• [EJERCICIOS PROPUESTOS]
(1) Según el fragmento sobre el amor sacrificial y la abnegación de las mujeres, ¿con qué concepción alcanzó esa ideología su momento estelar y enfermizo?
(2) Prolongue el texto sobre el amor sacrificial y la abnegación de las mujeres a partir de su última oración.

• [FRAGMENTO PROPORCIONADO]
EL AMOR SACRIFICIAL
Y LA
ABNEGACIÓN DE LAS MUJERES
Íntimamente vinculado al estereotipo de la domesticidad femenina y
al papel de sumisión y obediencia al varón por parte de la mujer en el hogar,
encontramos el de su amor, abnegación y entrega incondicionada a los demás
miembros del mismo. En efecto, “el estereotipo femenino más acariciado por la
ideología patriarcal”, escribe García
Estébanez, “el de que la naturaleza de la mujer consistía en el servicio y
sacrificio por los demás, la obligó a mostrarse generosa y altruista; de ahí
cundió la especie, difundida por la espiritualidad cristiana, de que a la mujer
le gustaba este desprendimiento y entrega al bienestar de los otros[1].
Esta ideología,
del altruismo y de la abnegación femeninas, que alcanzó su momento estelar y
enfermizo con la concepción burguesa de la mujer como el ángel de la casa, tratará de desmitificarla Susanne Kappeler, en términos muy claros: las mujeres en el
patriarcado, afirma, no han sido desprendidas, han sido explotadas como
esclavas del amor esponsal y de la solicitud familiar; su altruismo era
extorsionado; si las mujeres no hubieran sido altruistas se las hubiera
considerado una monstruosidad y no hubieran podido vivir en el régimen del
patriarcado; también los esclavos cooperaron al sostenimiento del Imperio
romano construyendo sus puentes y sus calzadas, pero no lo hicieron por
altruismo, sino forzados, para salvar sus vidas[2].

• [MATERIAL PROPORCIONADO]

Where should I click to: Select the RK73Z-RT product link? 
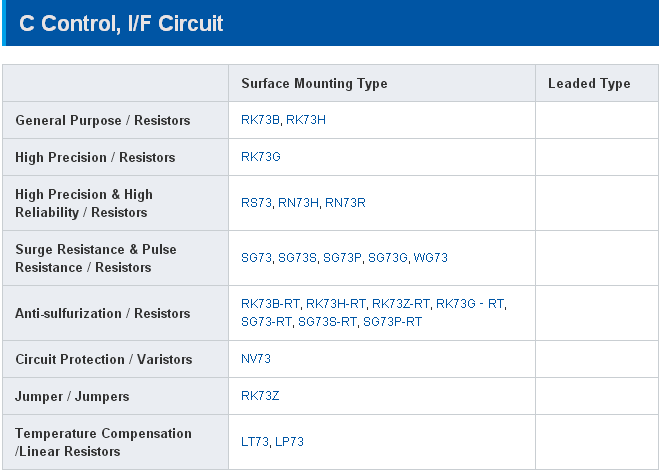[400, 304]
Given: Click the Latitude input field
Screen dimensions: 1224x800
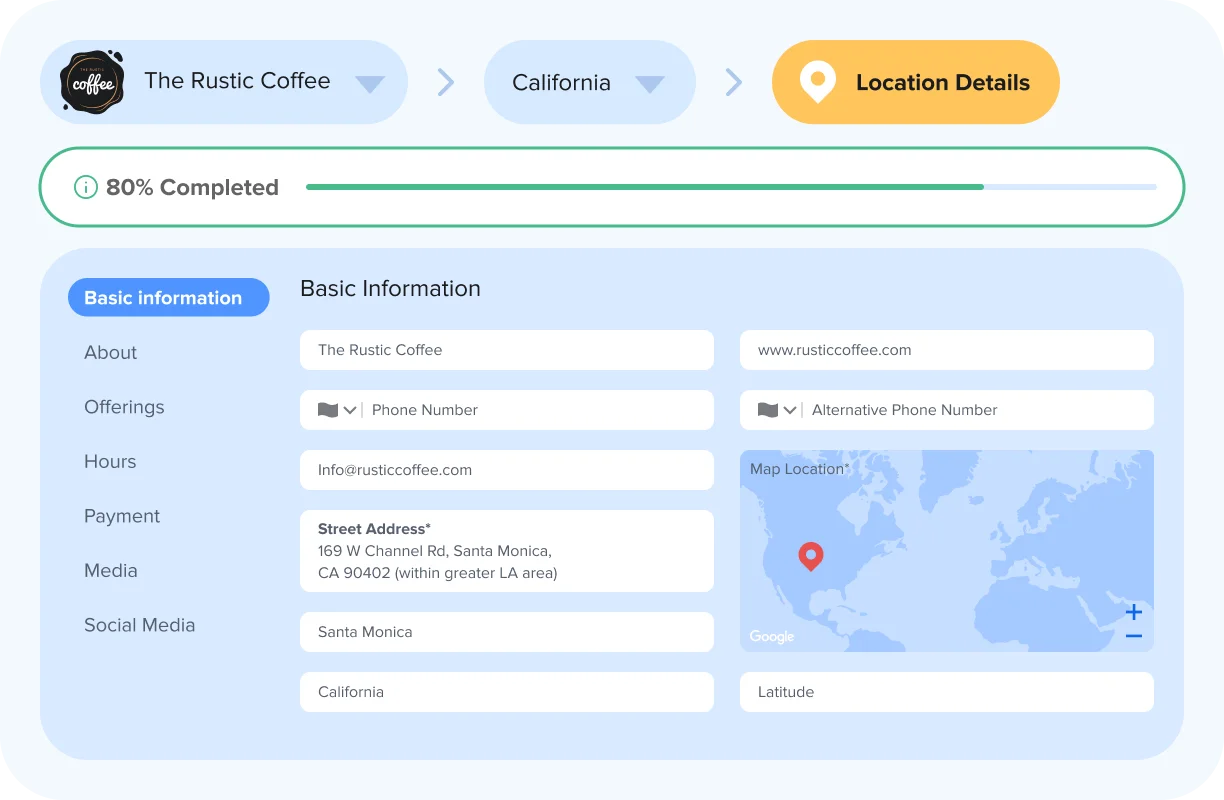Looking at the screenshot, I should pos(946,692).
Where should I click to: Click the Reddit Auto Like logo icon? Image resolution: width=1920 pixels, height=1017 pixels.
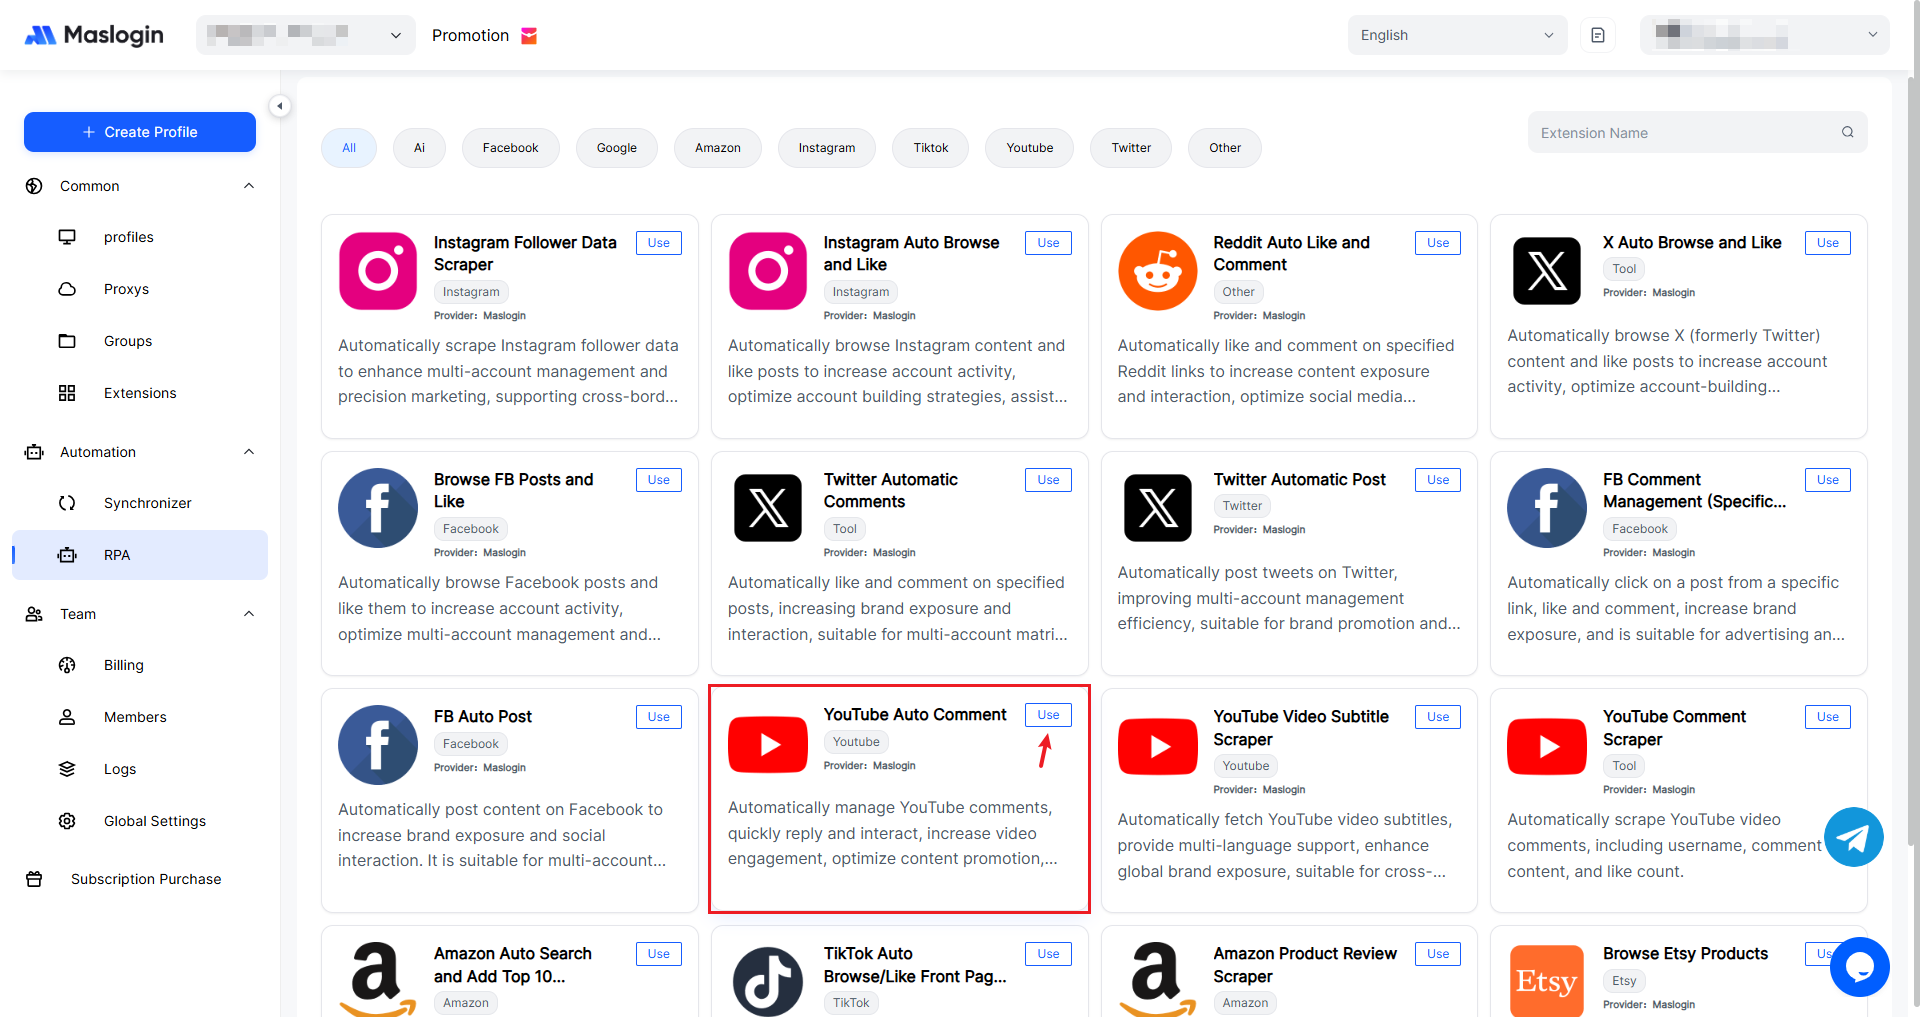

• [RESPUESTAS EN ORDEN]
(1) Con la concepción burguesa de la mujer como el ángel de la casa.

(2)
Así, y por sólo citar a
unos pocos pensadores representativos de la época moderna, para Fichte, por ejemplo la dignidad de la mujer consiste en no tener voluntad propia: en
someterse pasivamente al poder masculino. Su honor exige, pues, deshonor, su
dignidad la total indignidad y su libertad clama la esclavitud voluntaria de la
alcoba, su único reino:
La mujer
se da al varón no por placer sexual, pues esto sería contrario a la razón, sino
por amor; por amor se ofrece al varón y su existencia se pierde en la de éste […]
amor autosacrificado al marido, sobre el que se basa toda su dignidad. Una
mujer razonable y virtuosa sólo puede sentirse orgullosa de su marido y de sus
hijos; pero no de sí misma, porque se olvida de sí misma en ellos (Fichte Moral, 142)[3].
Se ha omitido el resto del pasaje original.